Ecuadorian politician

César Ernesto Litardo Caicedo (born 8 January 1979) is an Ecuadorian economist and politician. He served as President of the National Assembly from 14 May 2019 to 15 May 2022.

== Early life and career ==
Litardo worked as a businessman and commercial engineer from the Province of Los Ríos. He was a manager of the foundation Quevedo, which regenerated the Quevedo boardwalk and other public spaces. He began his working life as a teacher at the State Technical University of Quevedo.

== Political activity ==

=== Assemblyman ===
In 2017, Litardo was elected member of the National Assembly for the province of Los Ríos, integrating the PAIS Alliance. He was part of the Commission for Food Sovereignty and Development of the Agricultural and Fisheries Sector. On 28 November 2018, he motioned for the approval of the report to reform the Law to Stimulate and Control the Production and Marketing of Banana, for export.

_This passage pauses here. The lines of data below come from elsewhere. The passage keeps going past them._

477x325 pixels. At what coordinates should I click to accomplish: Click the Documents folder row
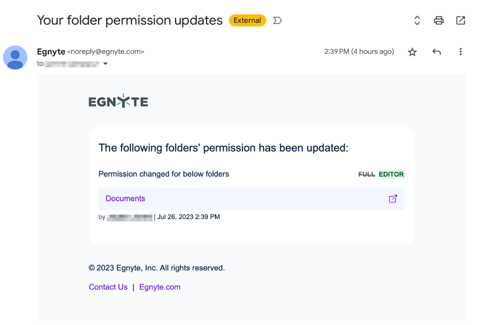point(252,199)
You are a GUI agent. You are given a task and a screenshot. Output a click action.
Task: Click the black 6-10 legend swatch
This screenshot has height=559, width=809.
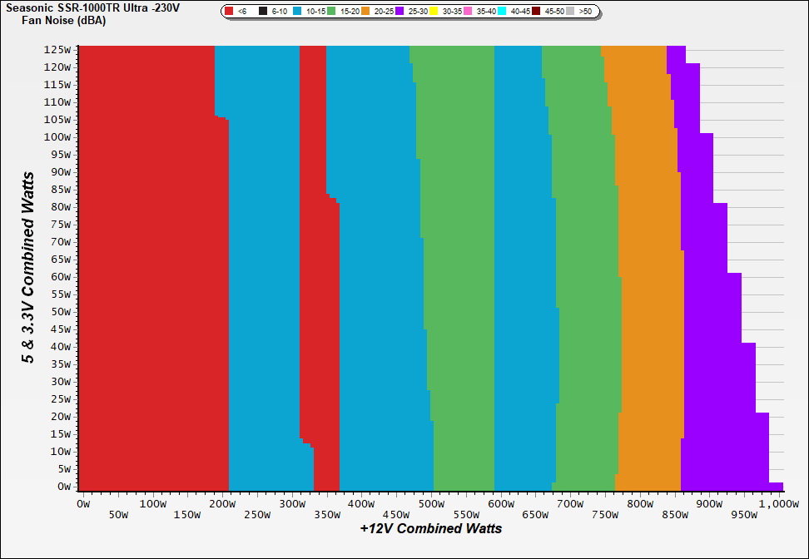263,12
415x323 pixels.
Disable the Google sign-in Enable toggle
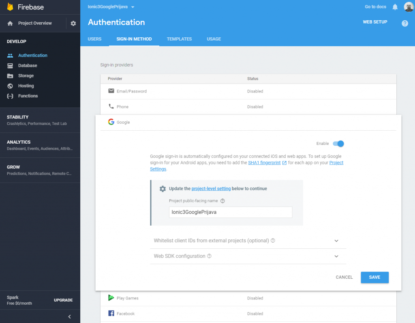[338, 144]
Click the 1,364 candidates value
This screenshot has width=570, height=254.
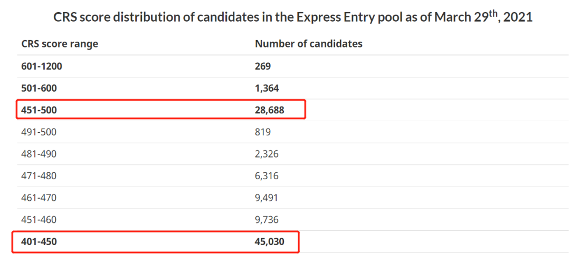(x=267, y=88)
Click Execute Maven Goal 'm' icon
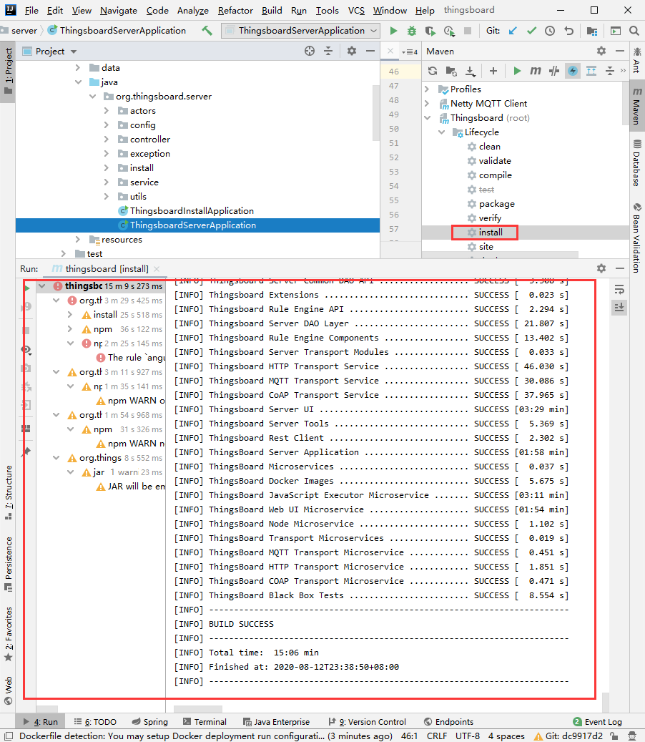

=== Popular Consultation Commission ===
After the popular consultation of 4 February 2018, the National Assembly formed a specialized commission to approve two laws derived from the positive result of two questions of said popular consultation: The Repeal Law of the Capital Gains Law and the Reform Law of the Council of Citizen Participation and Social Control. In the commission, Litardo served as vice president. The commission achieved the approval of both laws just one month after the popular consultation. In April 2018, a specialized commission on border security was formed, of which he was a member.

=== President of the National Assembly ===
On 14 May 2019, Litardo was elected President of the National Assembly with 78 votes in favor. On 15 May 2021 his term expired.